Birth Place : Detroit, Michigan, United States of America
Zodiac Sign : Pisces
Chinese Zodiac : Ox
Birth Element : Fire
Ivan Boesky Biography, Life, Interesting Facts
Ivan Frederick Boesky was an American investment banker and stock trader. Born on March 6, 1937, he played a conspicuous role in the mid-1980 insider trading scandal in the United States. He was therefore convicted for his role in 1986. The trial of Boesky led to formal charges against Michael Milken, also a bond trader.
Early life
Ivan Frederick Boesky was born on March 6, 1937, in Detroit, Michigan to Russian immigrants. His father was a restauranteur. Boesky received education at the Cranbrook School in Bloomfield High. He then continued at the Mumford High School, in Detroit. Following his graduation, he did some courses at Wayne State University, University of Michigan, and Eastern Michigan University. He never graduated from any of the universities. However, he later gained admission to Detroit College of Law (now Michigan State University College of Law) graduating in 1965.
Marriage
In 1962, Boesky married Seema Silberstein, of a Detroit real estate magnate. The couple had four children, Marianne Boesky, Jonathan Boesky, William Boesky, and Theodore Boesky. They divorced in 1991, with Seema agreeing to pay him $23 million and $180,000 a year for life.
Career
Following his graduation, he briefly worked in Michigan as a law clerk and accountant. Boesky Seema left for New York in 1966. While there, he worked on Wall Street as a securities analyst with some stock brokerage companies. With financial assistance from his father-in-law, Ben Silberstein, Boesky established the arbitrage firm, Ivan F. Boesky & Company, in 1975. He started with $700,000 ($3.3 million in 2018). The company became very successful. It also attracted buy-in investments from new partners.
Boesky ultimately became an astute arbitrageur earning the nickname “Ivan the Terrible.” By the 1980s, he had made about $200 million by betting on corporate buyouts and mergers. The sale of the Beverly Hills Hotel, also earned him $136 million. Seema inherited the hotel after her father died.
Boesky and corporate financiers including Sir Games Goldsmith and T. Boone explored opportunities in a loophole in the public and private market values to raid corporate targets. The practice was legal as far as the trading in the targets’ securities is founded on the public knowledge of the looming acquisitions.
Investigations
The US Securities and Exchange Commission (SEC) launched investigations into some investments Boesky made after receiving insider tips from corporate officers. These purchases mostly occurred just some few days before such corporations announced an acquisition.
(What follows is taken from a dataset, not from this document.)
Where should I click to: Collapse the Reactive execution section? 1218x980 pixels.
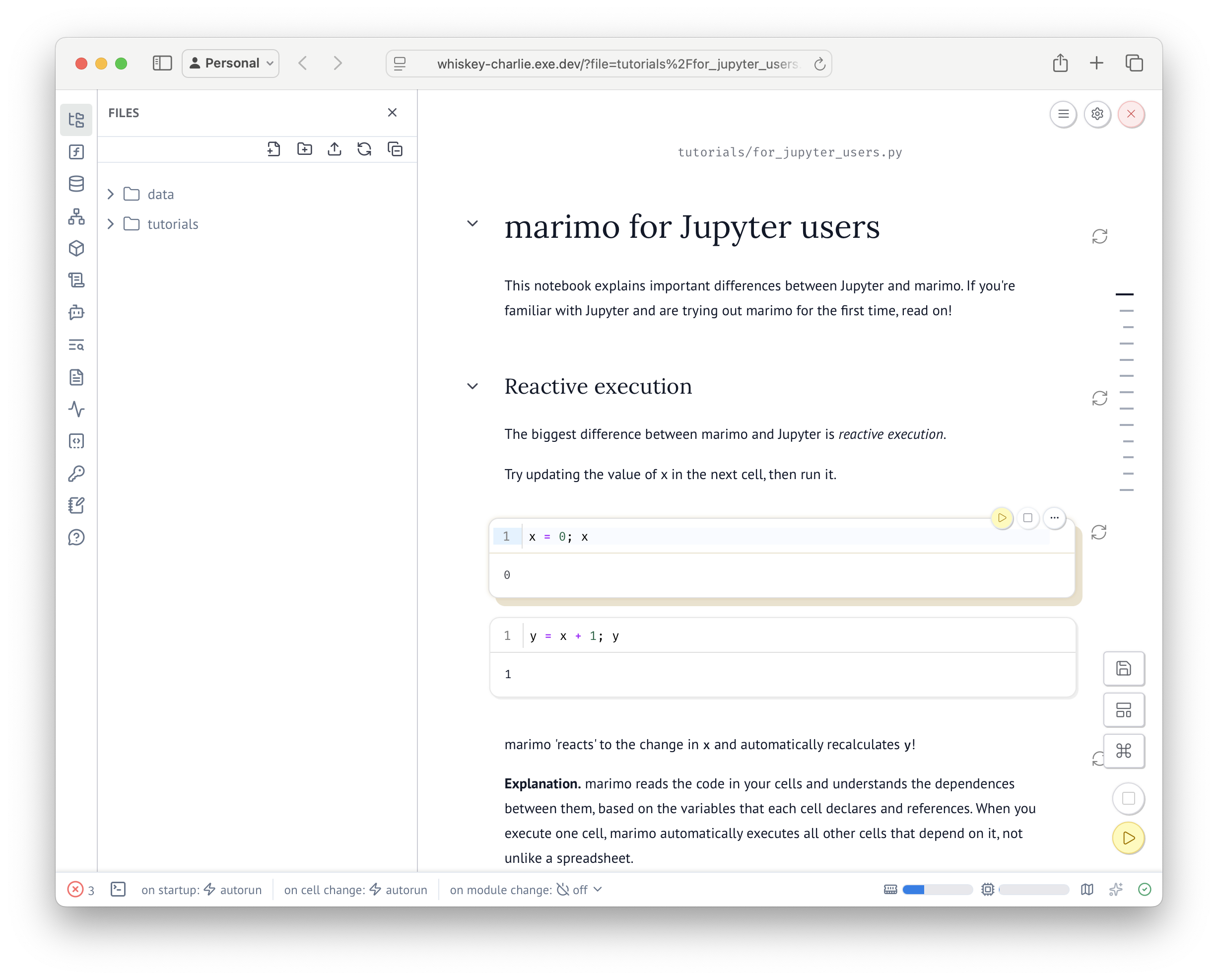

Boesky gained huge returns from such transactions. Using insider information to trade was illegal. However, SEC mostly failed to pursue perpetrators. Therefore, such incidence kept happening.
Imprisonment
Boesky pleaded guilty on one count of a felony in November 1986. Also, he agreed to collaborate with the SEC in their investigations. He agreed to the cooperation to earn him a lenient conviction. As such, he allowed the SEC to tape his conversation with takeover specialists and corporate insiders. This included a conversation with junk-bond trader Michael Milken. Milken and his firm Drexel Burnham Lambert were subsequently investigated and entered a guilty plea.
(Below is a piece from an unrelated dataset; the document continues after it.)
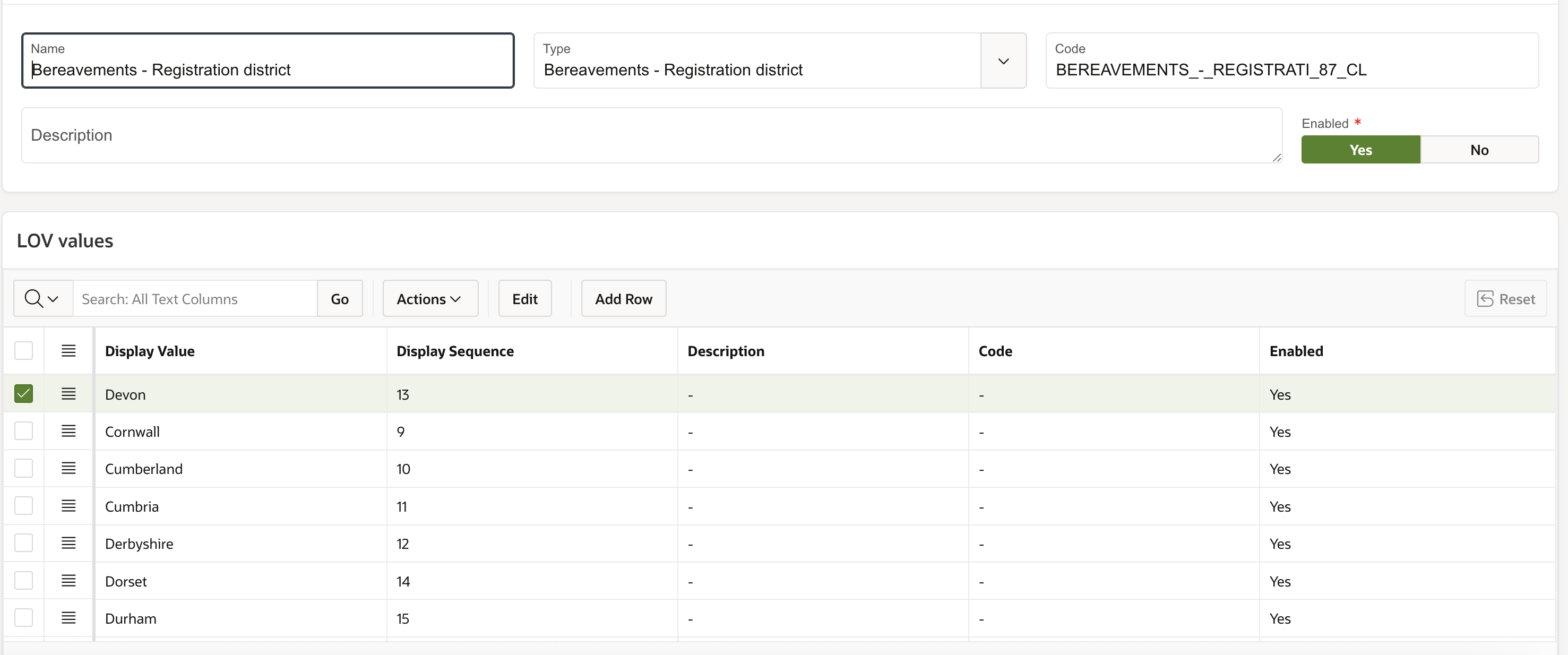The height and width of the screenshot is (655, 1568).
Task: Set Enabled to No
Action: pyautogui.click(x=1478, y=150)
Boesky received 3 1⁄2 years prison sentence for his corporation. In addition, he received a fine of $100 million and a life ban from the securities industry. However, after serving two years at the Lompoc Federal Prison Camp, California, he gained his freedom. Prior to his conviction, Boesky gave a speech at the University of California, in 1986, where he praised the positive sides of greed. According to him, greed was health.
Personal Life
Following his release from prison, Boesky started practicing Judaism. He also attended classes at the Jewish Theological Seminary of America. He has been a donor of the seminary since he joined.